* [Article]
*-*-*

As far as I know in there are different techniques of taking pictures in Special Relativity with different outcome.

In this case an observer must take picture this way: the observer places many cameras in his reference frame close to each other. The cameras should be in immediate vicinity to the rod. Then all these cameras make click simultaneously in observer’s frame. Then this observer glues pictures into one.

It is like taking picture of long relativistic train. There are many cars in the train and each car has a clock. These clocks show the same time in train‘s frame. Observer on the platform places cameras along the platform and these cameras take picture simultaneously in his own frame. Then he glues picture into one. Due to relativity of simultaneity different clocks in different cars will show different time on the picture.

Small note about pinhole camera.

If you wish to take a picture by pinhole camera you can run into troubles, because rays from the different parts of the rod will come into aperture at different moment. If the object shines by reflected light the picture can be spoiled by optical effects, like Terrell – Penrose rotation.

However, it is possible to take a picture by pinhole camera so as to see two clocks on the ends of the rod. In this case very close to every clock we have to place a flash. Then cameraman releases these flashes simultaneously in his frame. These flashes highlight these clocks and reflected beams simultaneously come to aperture, since their patches are hypotenuses of equal triangles. The rod will appear contracted and the clocks will show different time due to relativity of simultaneity.

For example we can evaluate distortions of a square (magnitude of length contraction) by it‘s picture. In this case we place a flash at each corner of the square. Then cameraman releases flashes simultaneously in his reference frame. Since the square moves in the reference frame of a cameraman, the picture should be taken when the cameraman and the center of the square at the points of the closest approach. The square will appear distorted – it will be contracted in direction of its motion. Cameraman can measure vertical sides and horizontal ones and will measure magnitude of Lorentz contraction of the square.

But, in this case the only spatial position at which the camera can make such a picture (so as all the lamps were visible in the picture) is the point of closest approach to the square or rod.

*-*-*

* [Given information]
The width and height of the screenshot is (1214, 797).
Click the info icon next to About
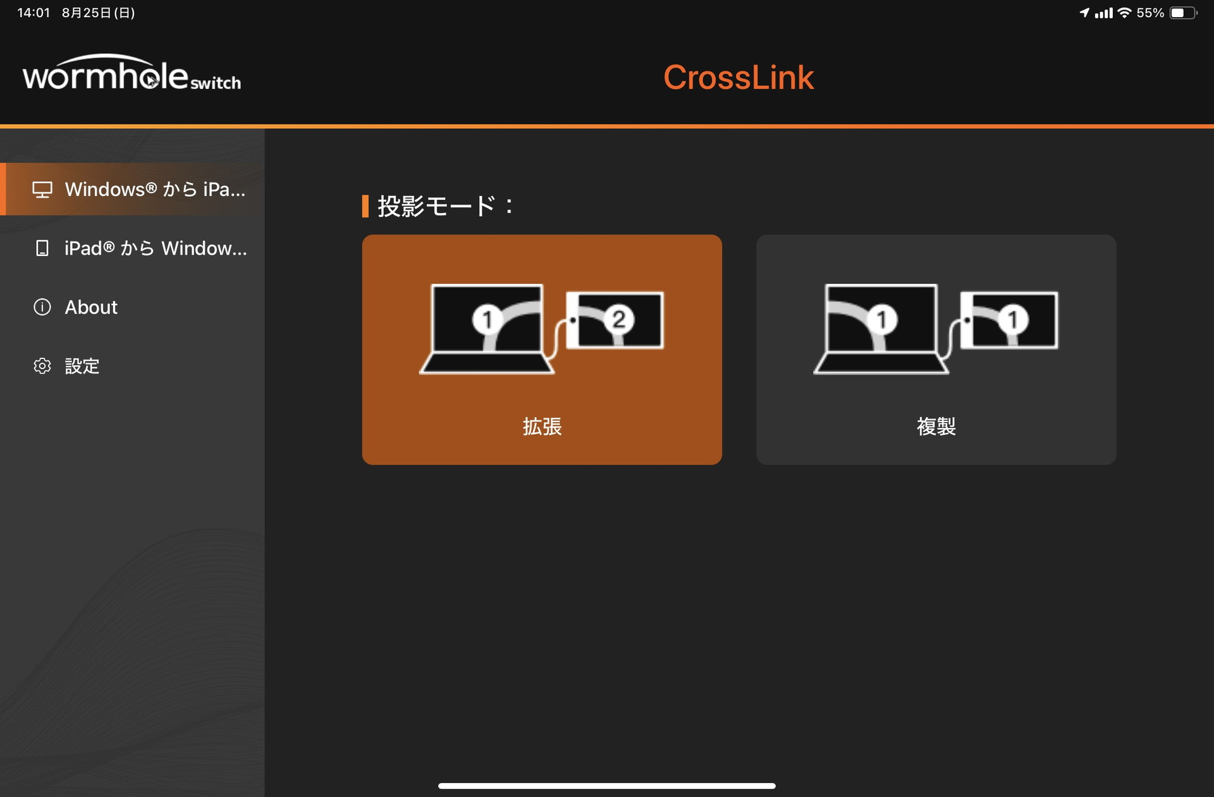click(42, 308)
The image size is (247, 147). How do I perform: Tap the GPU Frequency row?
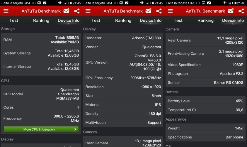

*-*-*

* [Tasks to complete]
• a. According to the text on photographing moving objects in relativity, at what position must the camera be to capture a picture in which all the lamps on the moving square are visible?
• b. In the text on photographing moving objects in relativity, write out everything from "Small note about" down to "Terrell – Penrose rotation.".
• c. Pick up the text on photographing moving objects in relativity after its final sentence and carry it forward.

* [Results for each task]
• a. At the point of closest approach to the square or rod.

• b.
Small note about pinhole camera.

If you wish to take a picture by pinhole camera you can run into troubles, because rays from the different parts of the rod will come into aperture at different moment. If the object shines by reflected light the picture can be spoiled by optical effects, like Terrell – Penrose rotation.

• c.
[Dale]

With this definition of "same" then the rod in one frame is not the "same" as the rod in another frame. As you have defined it sameness is frame variant.

 

[Bartolomeo]

With this definition of "same" then the rod in one frame is not the "same" as the rod in another frame. As you have defined it sameness is frame variant.

Yes.

The same is the same for any observer – I mean the object, which has exact clock readings and consequently appearance. For example, objects (-1)==(0)==(+1) and objects (-1)==(0)==(+1)==(+2) are not the same, thought we call the both „THE rod“.

Are the log and a nesting box made of him the "same" tree? An artisan begins to cut it out starting from one end.

It seems to me, from different reference frames we see „different“ rods. Thus „sameness“ does not depend on frame. One million different frames – one million different „appearances“.

If we give a clear description of the physical object, this „momentarily concertized object“ has not only speed but also direction of motion. There is one and only one frame K‘ in which the rod (-1)==(0)==(+1) exists. We CANNOT make picture of THIS object from any other frame.

 

[Dale]

Note, that your concept of "same" has very little (if any) physical value. It is not conserved, it is not invariant, it doesn't predict anything else. It is just a thing you have defined for the sole purpose of saying that the object isn't the same in different frames. There is no physical relevance to any other physical quantity. It is just a convention based on the Einstein synchronization convention and the relativity of simultaneity.

 

[PeroK]

Yes.

The same is the same for any observer – I mean the object, which has exact clock readings and consequently appearance. For example, objects (-1)==(0)==(+1) and objects (-1)==(0)==(+1)==(+2) are not the same, thought we call the both „THE rod“.

Are the log and a nesting box made of him the "same" tree? An artisan begins to cut it out starting from one end.

It seems to me, from different reference frames we see „different“ rods. Thus „sameness“ does not depend on frame. One million different frames – one million different „appearances“.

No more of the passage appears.